The conversation was definitely lagging.

Simon searched hazily for another approach, and suddenly it was literally thrown at him, in the person of a thin excited threadbare man who erupted from somewhere and practically flung himself on the Saint’s neck. He hugged the Saint with both arms, slapped him on the back, grasped his hands and wrung them, and gargled incoherently for several seconds before he could get a word out.

Señor Brown! Le buscaba en todos los hoteles — I know I will find you somewhere — I had to tell you—”

He went on in a torrent of yattering Spanish.

Simon listened for a while, and finally was able to subdue him. He turned to the girl.

“Excuse me,” he said. “May I introduce Mr Pedro Gamma? I told you about him once, if you remember. He’s just telling me that Mr Quire introduced him to the vice-president of a stateside textile company who’s looking for a factory site here, and gave Pedro his mortgage back and told him to make the deal on his own and just pay back the loan. So Pedro showed him the place today, and the guy grabbed it.”

Si, señor. And as you tell me something like this may happen when you come to see me, I ask him what you say it is worth, and he does not bargain at all. We make the escrow already — for fifteen thousand dollars!”

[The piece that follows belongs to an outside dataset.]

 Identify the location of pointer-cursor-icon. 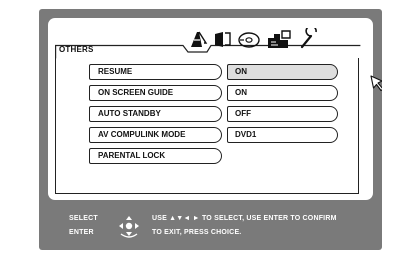
(376, 83).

“I’m glad to hear it,” said the Saint. “But I’m busy right now. Why don’t you run along home and tell your wife?”

Si, señor!” The little man beamed at Tristan. “I understand. Perdone, señora. But I had to tell...”

He scuttled away in radiant confusion.

Simon turned to the girl again.

“You see,” he explained, “I also told Quire that he’d have to give us a list of all his business deals for some years back, and that they’d all be investigated. I figured that would send him rushing around to straighten out some of his old fast shuffles.”

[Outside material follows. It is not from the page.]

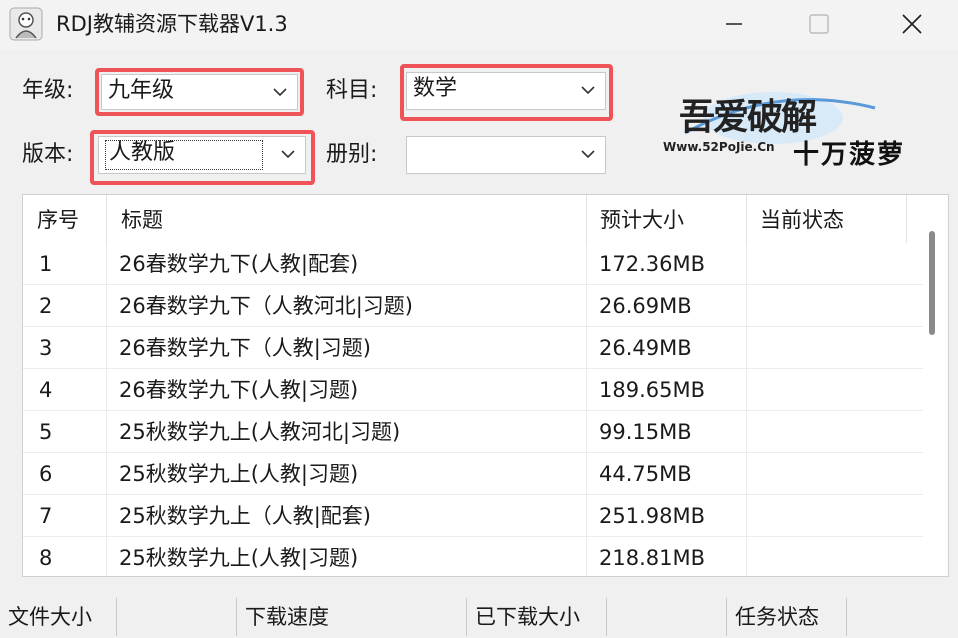  I want to click on app-icon, so click(26, 24).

Then he saw that her smile had come back at last.

“We can’t just stand here all afternoon,” she said.

She looked around for the bellhop, but he had long ago put down her bag and gone off to gossip with the doorman. He came running back, but Simon gave him a coin and picked up the valise himself. He led her across the lobby to a secluded corner, and they sat down.

“Now if the defendant may ask a question,” said the Saint, prodding the bag with his toe, “what are you doing here — with this?”

“The people I made that trip with just dropped me off, and I was going to check in.”

“We had a nice cozy hotel. This is a gaudy and ghastly tourist trap, where even the newsstand has its own fancy prices on cigarettes and magazines. Why change?”

She gazed at him levelly.

“Maybe I thought I’d better stay away from someone I was getting to like too much.”

“And now, to top it all, you find you’ve got to decide whether to turn him in to the cops.”

“I don’t know why I’m even hesitating. Except that he seems to manage to do such Saintly things on the side. It’s a hell of a spot for a lawyer to be in.” She rubbed a suddenly tired hand across her eyes. “I’ll have to think...”

“Why don’t you do that?” he suggested. “Take a shower — have a nap — get rested and freshened up, and meet me for cocktails and dinner. Let’s be as sophisticated as that, anyway. Then you can decide whether I sleep in the hoosegow or—”

“But shouldn’t you be, as the phrase goes, on the lam?”

“I’m in no hurry till tomorrow. Quire won’t suspect anything for days, and when he does find out, there’s a good sporting chance that he’ll feel too foolish to squawk. The last thing a guy like that can face is looking ridiculous. I’m not gambling on it, but I’ve got plenty of time.”

“All right,” she said.

She stood up. He picked up her bag again and walked with her towards the desk.

“You’ve taken my name,” she said. “Now what can I register as?”

“How about something nice and feminine,” said the Saint, “like Isolde?”

She looked up at him, so shameless and debonair, so reckless and impudent even with the shadow of prison bars across his path and her own hand empowered to drop the gate on him, a careless corsair with nothing but laughter in his eyes, and her white teeth bit down on her lip.

“Oh, damn you,” she said. “Damn you, damn you!”